By the mid-1950s professional singers were cast in leading roles in most productions; they included Walter Midgley in Tosca and La bohème (1955), Raimund Herincx in Mefistofele (1957), Heather Harper in La traviata (1957), and Joan Hammond in Madame Butterfly (1958). A possibility of strengthening the professional element of the company was mooted in 1958, when a merger was proposed with the Carl Rosa Company, which was in financial difficulties. The proposal was not followed through and WNO continued independently while the Carl Rosa folded.

During the 1960s the company continued to widen its range. Its first Wagner production, Lohengrin, and its first Mozart, The Marriage of Figaro, were both performed in 1962, conducted by Charles Groves. Another Welsh opera, Hughes's Serch yw'r Doctor ("Love, the Doctor") was staged in 1960. The popular Italian repertoire remained the core of the annual seasons, mostly directed by the head of production, John Moody.
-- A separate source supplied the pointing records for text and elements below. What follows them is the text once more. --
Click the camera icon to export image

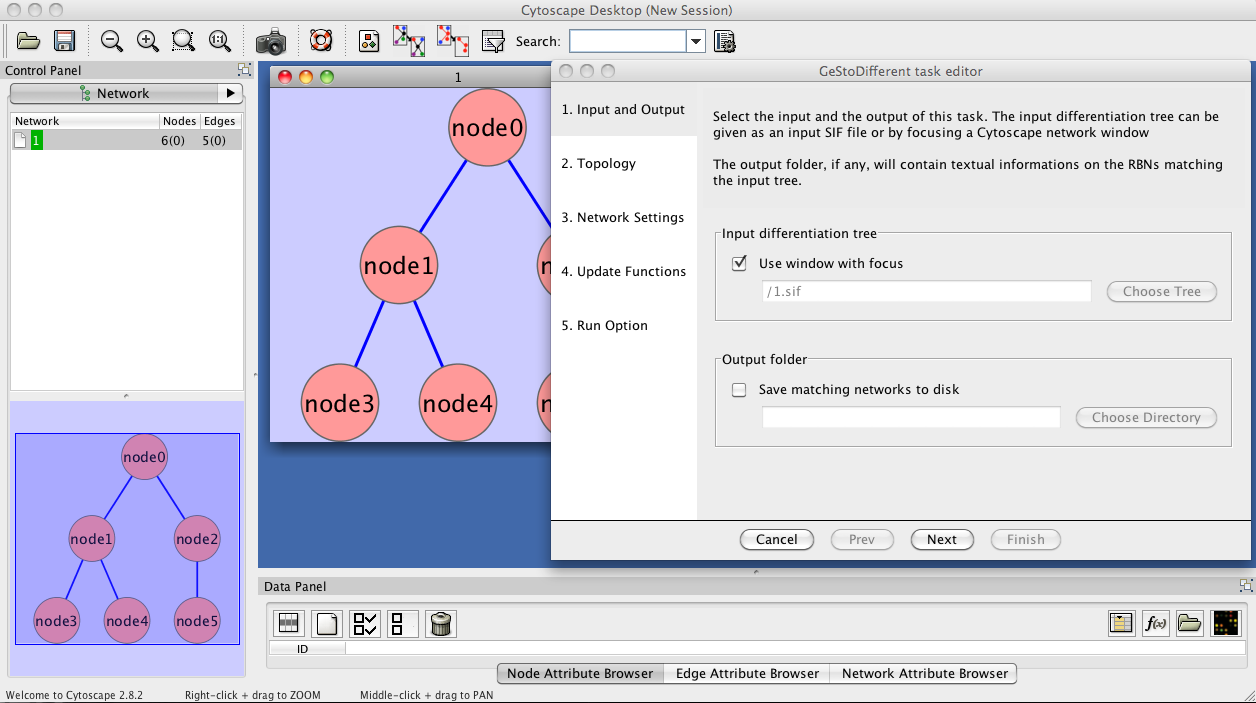point(271,42)
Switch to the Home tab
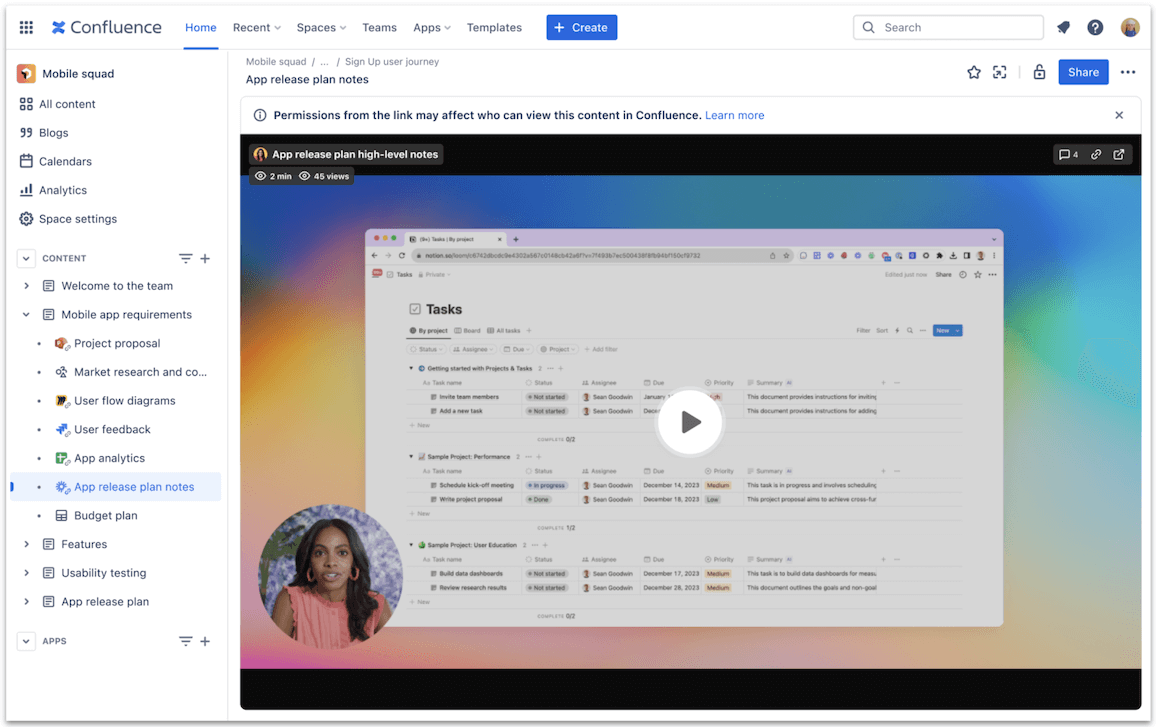This screenshot has width=1160, height=727. [200, 27]
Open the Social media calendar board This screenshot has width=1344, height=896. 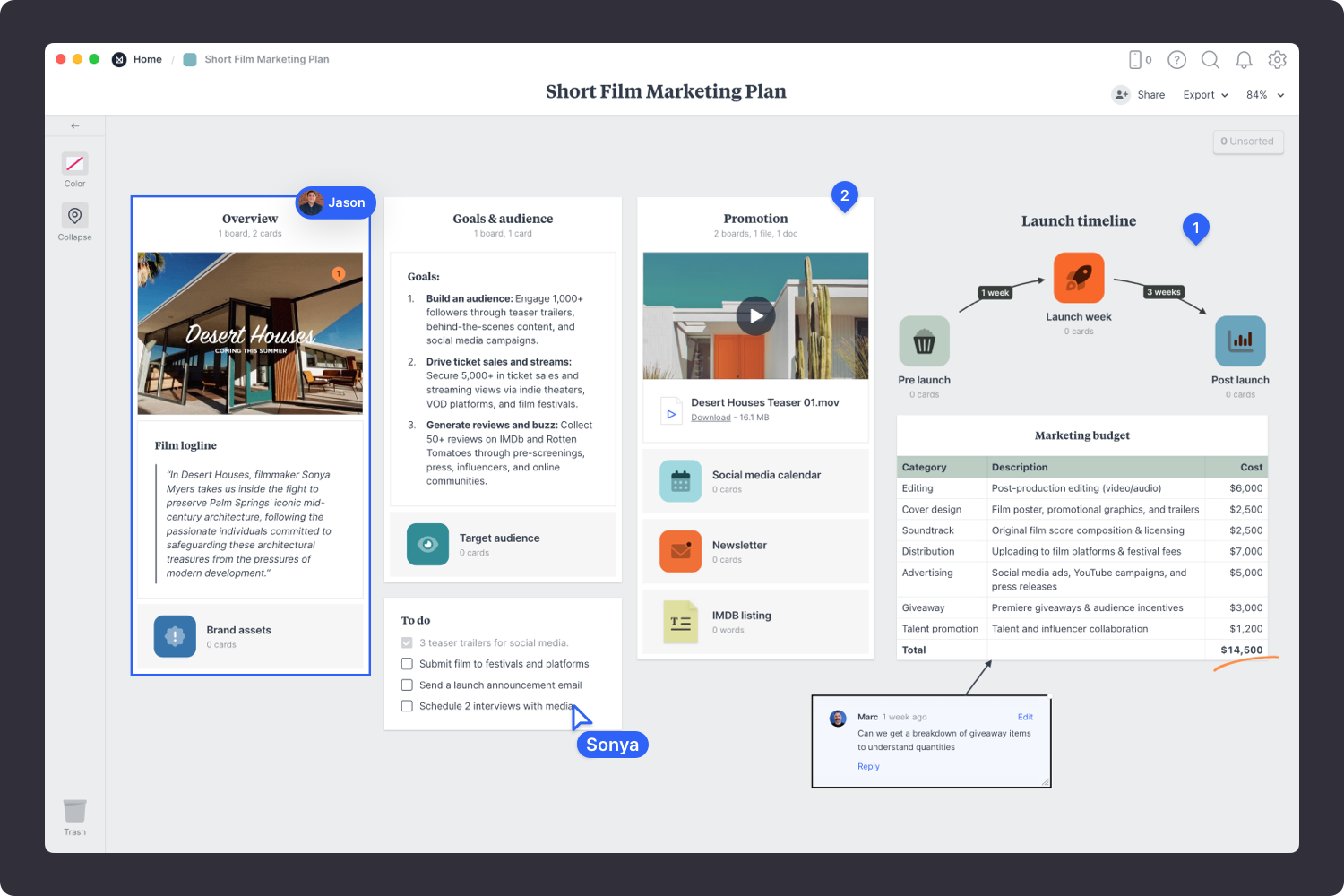681,481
Leading roles were taken by rising stars such as John Shirley-Quirk, Gwyneth Jones, Thomas Allen, Josephine Barstow and Margaret Price, the last of whom made her operatic debut with the company in 1962. Established singers guesting with the company included Geraint Evans who played the title role in Don Pasquale in 1966, and Ian Wallace in the same part the following year. Evans was also seen as Leporello in Don Giovanni in 1966 and as Falstaff in 1969.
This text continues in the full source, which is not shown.